Po dobrym zeszłym sezonie, w którym to ROSA dotarła do finału Pucharu Polski, a w lidze otarła się o medal, włodarze radomskiego zespołu postanowili zrobić kolejny krok w stronę rozwoju klubu. - Zgłosiliśmy się do europejskich pucharów, bo chcemy, żeby nasz zespół się rozwijał i promował nie tylko w kraju, ale na całym kontynencie - mówił prezes ROSY Przemysław Saczywko. Radomski zespół zgłosił się do nowych rozgrywek FIBA Europe Cup, gdzie w fazie grupowej rywalizować będzie z zespołami z Finlandii, Turcji i Macedonii.
W pierwszym, historycznym, spotkaniu w europejskich pucharach ROSA Radom zagrała na wyjeździe z KTP Basket Kotka. Na mecz do małego miasta nad Zatoką Fińską ROSA poleciała z radomskiego lotniska z przesiadką w Rydze.
Radomianie dobrze rozpoczęli spotkanie z wielokrotnym mistrzem Finlandii. Po pierwszych minutach nasz zespół wyszedł na czteropunktowe prowadzenie. Niestety w kolejnych akcjach podopieczni Wojciecha Kamińskiego zacięli się i nie byli w stanie trafić do kosza, a groźni rywale ze Skandynawii raz za razem rzucali za trzy punkty. Dopiero w ostatnich minutach pierwszej kwarty, dobrze dysponowany CJ Harris doprowadził do wyrównani. Amerykanin w pierwszych dziesięciu minutach spotkania zapisał na swoim koncie aż 11 punktów i to w dużej mierze za jego sprawą ROSA remisowała 24:24.
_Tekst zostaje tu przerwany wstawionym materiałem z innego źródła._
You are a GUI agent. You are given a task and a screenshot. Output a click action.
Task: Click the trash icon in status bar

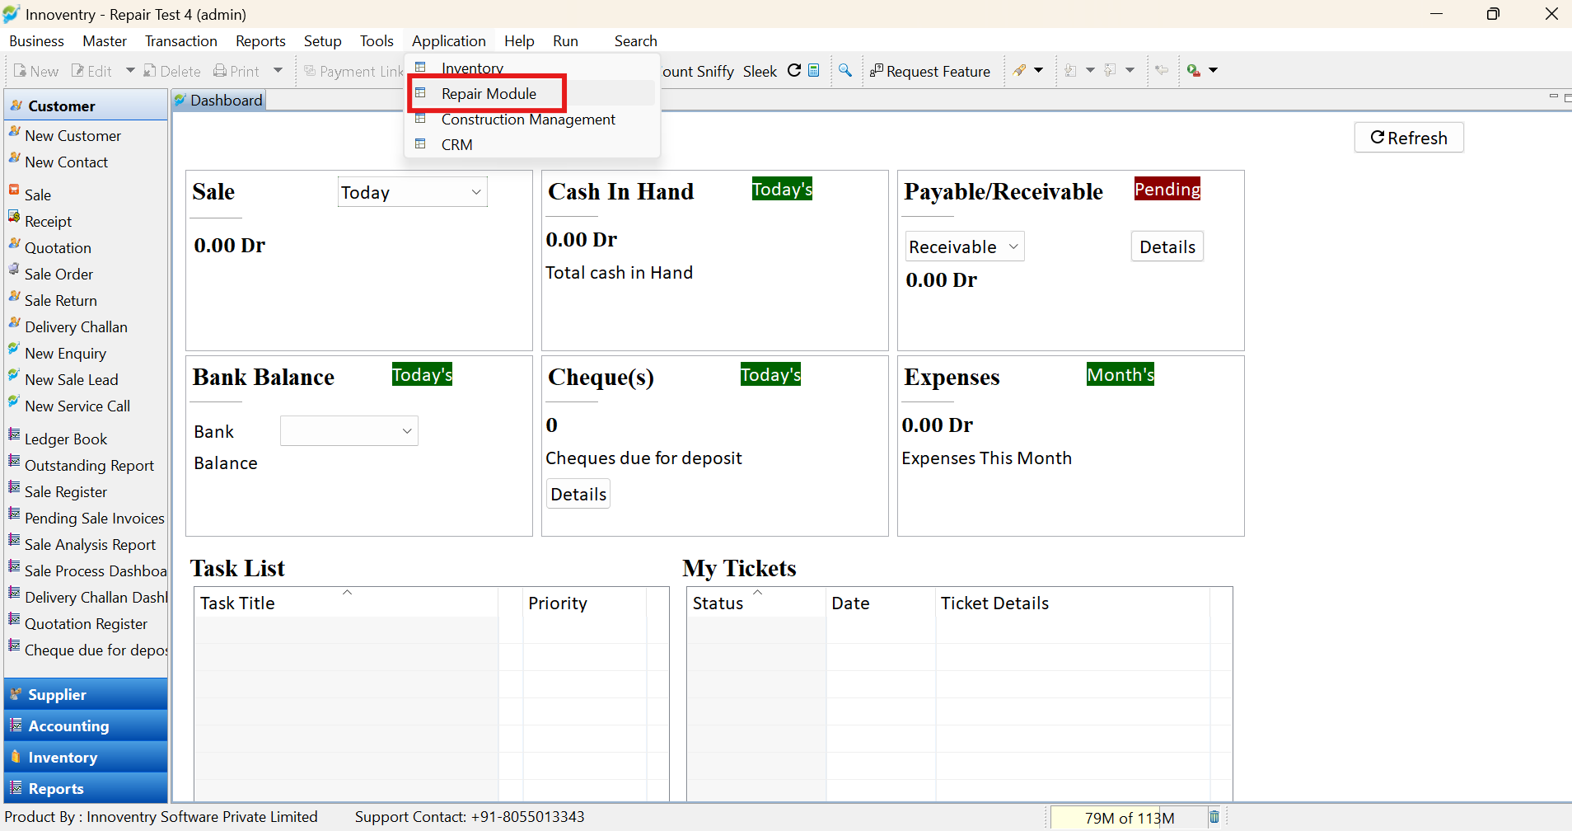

Początek drugiej odsłony spotkania do kontynuacja twardej gry Finów. KTP kontrolowało przebieg spotkania celnie rzucając za trzy punkty, ale kiedy ich skuteczność z dystansu spadła do głosu doszli radomianie. Pod koniec drugiej kwarty ROSA uzyskała pięć punktów przewagi i z bezpieczną zaliczką zeszła na przerwę.
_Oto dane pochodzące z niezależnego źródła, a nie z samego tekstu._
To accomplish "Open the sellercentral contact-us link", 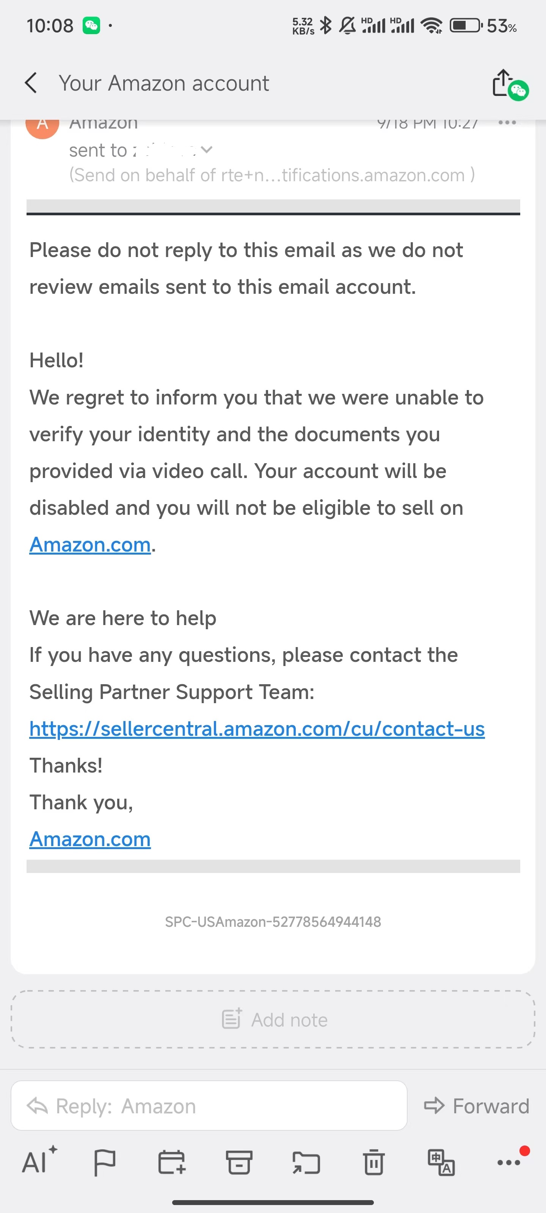I will pyautogui.click(x=257, y=728).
W drugiej połowie podopieczni Wojciecha Kamińskiego nie dali szans rywalom. Radomianie włączyli wyższy bieg i nawet kontuzja Michała Sokołowskiego nie była ich w stanie wybić z uderzenia. ROSA prowadzona przez dobrze dysponowanego Thoreya Thomasa odskoczyła Finom i już w trzeciej kwarcie niemalże rozstrzygnęła losy spotkania. Po trzydziestu minutach radomianie prowadzili już 73:56.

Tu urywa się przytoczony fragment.